The endoscopic characteristics of the cardia have received little attention in previous studies. In recent years, cardiac nodularity, which involves the appearance of miliary nodules or scattered small whitish circular colorations within 2 cm of the esophagogastric junction, has been proposed by researchers[46,118].

Cardia glands lack chief cells and parietal cells, and have similar characteristics to the pyloric glands[53]. The cardiac and pyloric glands secrete mucus and bicarbonate and are involved in the defense of the gastric epithelium[46]. In addition, both of them secrete MUC6 and pepsinogen II rather than pepsinogen I[46]. Unlike the fundic glands, the similarity of the cardiac and pyloric glands may lead to the appearance of cardiac nodularity.

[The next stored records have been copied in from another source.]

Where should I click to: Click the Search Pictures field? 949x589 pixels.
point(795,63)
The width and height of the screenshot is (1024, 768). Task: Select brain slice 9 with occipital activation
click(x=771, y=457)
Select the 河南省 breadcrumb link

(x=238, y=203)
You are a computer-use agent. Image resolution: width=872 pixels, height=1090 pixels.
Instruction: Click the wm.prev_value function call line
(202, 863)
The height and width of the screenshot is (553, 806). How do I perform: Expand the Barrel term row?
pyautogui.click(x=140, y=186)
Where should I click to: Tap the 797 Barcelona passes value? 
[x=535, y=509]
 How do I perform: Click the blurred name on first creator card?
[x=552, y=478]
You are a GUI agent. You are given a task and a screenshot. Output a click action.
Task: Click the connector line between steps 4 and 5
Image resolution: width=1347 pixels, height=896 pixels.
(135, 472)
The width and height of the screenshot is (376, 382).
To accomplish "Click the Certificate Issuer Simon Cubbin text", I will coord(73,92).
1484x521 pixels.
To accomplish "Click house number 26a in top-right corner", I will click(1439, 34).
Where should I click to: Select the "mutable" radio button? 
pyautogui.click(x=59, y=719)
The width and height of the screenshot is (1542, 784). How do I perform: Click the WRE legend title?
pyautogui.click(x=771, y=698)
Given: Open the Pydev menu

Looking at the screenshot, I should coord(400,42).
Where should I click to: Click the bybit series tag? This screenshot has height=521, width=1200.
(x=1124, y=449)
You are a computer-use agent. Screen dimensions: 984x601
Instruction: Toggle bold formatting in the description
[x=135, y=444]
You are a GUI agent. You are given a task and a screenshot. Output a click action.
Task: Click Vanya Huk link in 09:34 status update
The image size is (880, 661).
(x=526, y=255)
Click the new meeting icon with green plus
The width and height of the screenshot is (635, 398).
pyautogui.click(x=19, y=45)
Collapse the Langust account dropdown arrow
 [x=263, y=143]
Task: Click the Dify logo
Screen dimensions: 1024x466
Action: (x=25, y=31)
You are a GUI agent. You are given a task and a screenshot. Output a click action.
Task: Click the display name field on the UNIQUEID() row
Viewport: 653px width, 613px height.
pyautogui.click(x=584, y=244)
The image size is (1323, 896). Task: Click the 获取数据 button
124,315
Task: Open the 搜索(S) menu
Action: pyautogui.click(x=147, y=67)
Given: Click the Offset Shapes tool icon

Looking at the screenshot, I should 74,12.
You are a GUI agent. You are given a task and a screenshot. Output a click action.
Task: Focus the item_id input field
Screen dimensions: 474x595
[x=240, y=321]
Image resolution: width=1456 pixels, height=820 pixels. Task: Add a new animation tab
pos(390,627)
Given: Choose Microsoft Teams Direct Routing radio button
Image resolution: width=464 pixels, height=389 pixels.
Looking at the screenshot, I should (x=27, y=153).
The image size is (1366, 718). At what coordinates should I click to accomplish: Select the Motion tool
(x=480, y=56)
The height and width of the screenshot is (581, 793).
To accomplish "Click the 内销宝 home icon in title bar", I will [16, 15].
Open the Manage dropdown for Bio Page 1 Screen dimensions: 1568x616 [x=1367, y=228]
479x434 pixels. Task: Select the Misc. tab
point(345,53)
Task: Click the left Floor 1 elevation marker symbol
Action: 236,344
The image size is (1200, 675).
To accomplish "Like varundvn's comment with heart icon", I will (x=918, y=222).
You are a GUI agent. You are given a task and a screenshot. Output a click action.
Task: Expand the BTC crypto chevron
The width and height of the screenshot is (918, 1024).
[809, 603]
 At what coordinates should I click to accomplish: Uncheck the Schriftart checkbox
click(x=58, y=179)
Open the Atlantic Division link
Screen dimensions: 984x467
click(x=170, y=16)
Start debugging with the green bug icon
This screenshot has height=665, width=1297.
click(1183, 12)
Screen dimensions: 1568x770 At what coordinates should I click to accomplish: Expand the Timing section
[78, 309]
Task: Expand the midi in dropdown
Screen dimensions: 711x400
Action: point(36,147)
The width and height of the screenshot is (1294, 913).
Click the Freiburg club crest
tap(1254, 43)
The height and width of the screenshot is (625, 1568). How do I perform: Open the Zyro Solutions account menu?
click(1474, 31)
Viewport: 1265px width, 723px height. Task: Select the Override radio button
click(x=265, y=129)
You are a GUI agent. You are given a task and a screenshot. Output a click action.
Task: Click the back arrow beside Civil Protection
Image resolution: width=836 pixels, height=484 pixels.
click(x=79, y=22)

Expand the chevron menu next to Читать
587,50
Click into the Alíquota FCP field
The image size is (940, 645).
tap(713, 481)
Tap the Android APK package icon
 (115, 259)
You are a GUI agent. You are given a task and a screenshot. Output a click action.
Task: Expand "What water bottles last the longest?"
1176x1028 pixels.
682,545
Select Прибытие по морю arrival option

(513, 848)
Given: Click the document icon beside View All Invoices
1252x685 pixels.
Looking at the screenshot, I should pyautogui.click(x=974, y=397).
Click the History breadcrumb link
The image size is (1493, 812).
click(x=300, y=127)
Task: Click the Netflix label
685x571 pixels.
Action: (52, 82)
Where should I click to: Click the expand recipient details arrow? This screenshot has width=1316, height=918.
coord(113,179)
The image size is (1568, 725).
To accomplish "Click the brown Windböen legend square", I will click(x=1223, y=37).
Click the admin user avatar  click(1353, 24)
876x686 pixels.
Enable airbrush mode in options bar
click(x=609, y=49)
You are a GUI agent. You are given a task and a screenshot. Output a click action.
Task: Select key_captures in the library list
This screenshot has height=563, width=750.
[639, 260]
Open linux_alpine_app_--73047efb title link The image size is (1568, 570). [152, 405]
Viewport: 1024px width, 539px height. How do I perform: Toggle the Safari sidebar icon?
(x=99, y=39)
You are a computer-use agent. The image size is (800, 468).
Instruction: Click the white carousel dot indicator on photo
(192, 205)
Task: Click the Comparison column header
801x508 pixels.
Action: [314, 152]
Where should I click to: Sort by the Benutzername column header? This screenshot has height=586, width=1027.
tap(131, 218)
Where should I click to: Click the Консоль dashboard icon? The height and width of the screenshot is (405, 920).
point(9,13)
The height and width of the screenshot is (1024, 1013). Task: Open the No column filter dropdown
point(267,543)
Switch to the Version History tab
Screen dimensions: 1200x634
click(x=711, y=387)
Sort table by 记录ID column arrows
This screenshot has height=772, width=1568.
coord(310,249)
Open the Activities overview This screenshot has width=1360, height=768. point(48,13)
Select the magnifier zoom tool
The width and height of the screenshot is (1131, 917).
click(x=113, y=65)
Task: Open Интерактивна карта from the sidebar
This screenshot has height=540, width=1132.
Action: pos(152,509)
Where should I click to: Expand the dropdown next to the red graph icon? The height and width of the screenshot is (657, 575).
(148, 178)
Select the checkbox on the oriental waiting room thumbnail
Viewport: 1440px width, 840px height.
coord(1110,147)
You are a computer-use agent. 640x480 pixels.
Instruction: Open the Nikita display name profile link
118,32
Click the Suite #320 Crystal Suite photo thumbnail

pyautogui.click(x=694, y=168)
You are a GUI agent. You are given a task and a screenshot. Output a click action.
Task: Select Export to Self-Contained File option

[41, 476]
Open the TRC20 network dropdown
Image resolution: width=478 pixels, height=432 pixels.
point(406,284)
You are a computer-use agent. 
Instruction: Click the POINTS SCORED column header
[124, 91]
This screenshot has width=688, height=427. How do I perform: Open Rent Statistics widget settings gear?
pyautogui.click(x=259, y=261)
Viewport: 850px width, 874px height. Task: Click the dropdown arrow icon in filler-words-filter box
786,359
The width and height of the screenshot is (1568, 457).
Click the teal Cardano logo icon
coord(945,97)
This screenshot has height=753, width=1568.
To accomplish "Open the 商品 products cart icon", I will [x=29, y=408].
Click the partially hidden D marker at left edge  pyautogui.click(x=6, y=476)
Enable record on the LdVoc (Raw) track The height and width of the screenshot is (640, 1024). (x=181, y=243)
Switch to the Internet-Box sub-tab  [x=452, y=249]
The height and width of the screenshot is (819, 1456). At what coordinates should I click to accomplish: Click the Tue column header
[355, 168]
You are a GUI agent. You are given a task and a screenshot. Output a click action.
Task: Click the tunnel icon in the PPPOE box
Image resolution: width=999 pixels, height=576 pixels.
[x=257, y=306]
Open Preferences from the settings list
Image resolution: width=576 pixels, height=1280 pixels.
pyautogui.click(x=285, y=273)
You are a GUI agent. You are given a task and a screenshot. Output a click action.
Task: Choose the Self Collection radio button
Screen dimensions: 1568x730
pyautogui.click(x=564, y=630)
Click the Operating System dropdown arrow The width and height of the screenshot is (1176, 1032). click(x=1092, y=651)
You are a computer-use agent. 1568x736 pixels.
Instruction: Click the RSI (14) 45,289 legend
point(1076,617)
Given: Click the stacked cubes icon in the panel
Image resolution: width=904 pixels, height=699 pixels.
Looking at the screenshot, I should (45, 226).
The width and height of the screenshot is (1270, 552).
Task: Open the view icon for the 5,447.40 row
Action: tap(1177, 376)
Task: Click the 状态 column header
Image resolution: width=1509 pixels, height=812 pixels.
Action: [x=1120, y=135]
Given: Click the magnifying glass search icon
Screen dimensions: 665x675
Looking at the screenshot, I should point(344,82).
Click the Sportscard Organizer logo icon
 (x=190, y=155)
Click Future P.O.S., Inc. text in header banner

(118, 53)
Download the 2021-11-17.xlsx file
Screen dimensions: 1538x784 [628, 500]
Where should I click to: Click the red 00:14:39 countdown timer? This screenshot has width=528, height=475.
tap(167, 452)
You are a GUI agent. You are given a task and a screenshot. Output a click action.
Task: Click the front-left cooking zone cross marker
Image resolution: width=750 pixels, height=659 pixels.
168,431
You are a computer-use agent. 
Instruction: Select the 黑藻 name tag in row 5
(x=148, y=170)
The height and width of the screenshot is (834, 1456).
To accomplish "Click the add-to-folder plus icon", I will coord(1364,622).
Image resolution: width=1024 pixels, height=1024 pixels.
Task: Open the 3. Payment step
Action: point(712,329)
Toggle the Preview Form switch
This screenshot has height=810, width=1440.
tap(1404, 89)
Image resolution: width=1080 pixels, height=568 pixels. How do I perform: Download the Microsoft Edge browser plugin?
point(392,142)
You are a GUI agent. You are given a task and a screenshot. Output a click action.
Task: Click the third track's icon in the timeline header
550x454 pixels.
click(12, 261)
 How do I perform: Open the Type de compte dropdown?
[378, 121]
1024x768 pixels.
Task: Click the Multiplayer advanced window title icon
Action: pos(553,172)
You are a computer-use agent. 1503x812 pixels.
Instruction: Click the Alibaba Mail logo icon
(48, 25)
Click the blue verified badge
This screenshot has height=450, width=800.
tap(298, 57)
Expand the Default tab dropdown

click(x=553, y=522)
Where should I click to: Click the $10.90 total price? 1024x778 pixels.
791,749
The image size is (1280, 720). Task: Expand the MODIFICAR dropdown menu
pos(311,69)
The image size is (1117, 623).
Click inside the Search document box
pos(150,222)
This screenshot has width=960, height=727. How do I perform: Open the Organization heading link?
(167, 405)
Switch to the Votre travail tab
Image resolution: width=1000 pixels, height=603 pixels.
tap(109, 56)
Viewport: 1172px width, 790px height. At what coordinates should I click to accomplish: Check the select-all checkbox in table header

Nodularity can be observed more frequently in the stomach of children and improves gradually with age[119,120]. Reportedly, the eradication of H. pylori in patients with antral nodularity could effectively prevent diffuse-type GC[119]. A study by Nishikawa et al[119] suggested that compared with patients without cardiac nodularity, patients with cardiac nodularity were significantly younger and had lower IM scores. Therefore, cardiac nodularity may also be a feature of the early stage of H. pylori infection, but further research is needed to analyze its clinicopathological importance.

H. pylori infection has received worldwide attention for decades. In this review, we described the process of intragastric colonization by H. pylori and its migration and tried to identify a link between endoscopic manifestations and potential mechanisms. Upper gastrointestinal endoscopy and pathological examination of biopsy specimens are useful tools for diagnosing H. pylori-induced gastritis and estimating the risk of H. pylori-induced GC. In addition to animal models, exploring the mechanisms of H. pylori infection requires biopsy sampling. However, extensive study is needed to evaluate the association between endoscopic manifestations and mechanisms.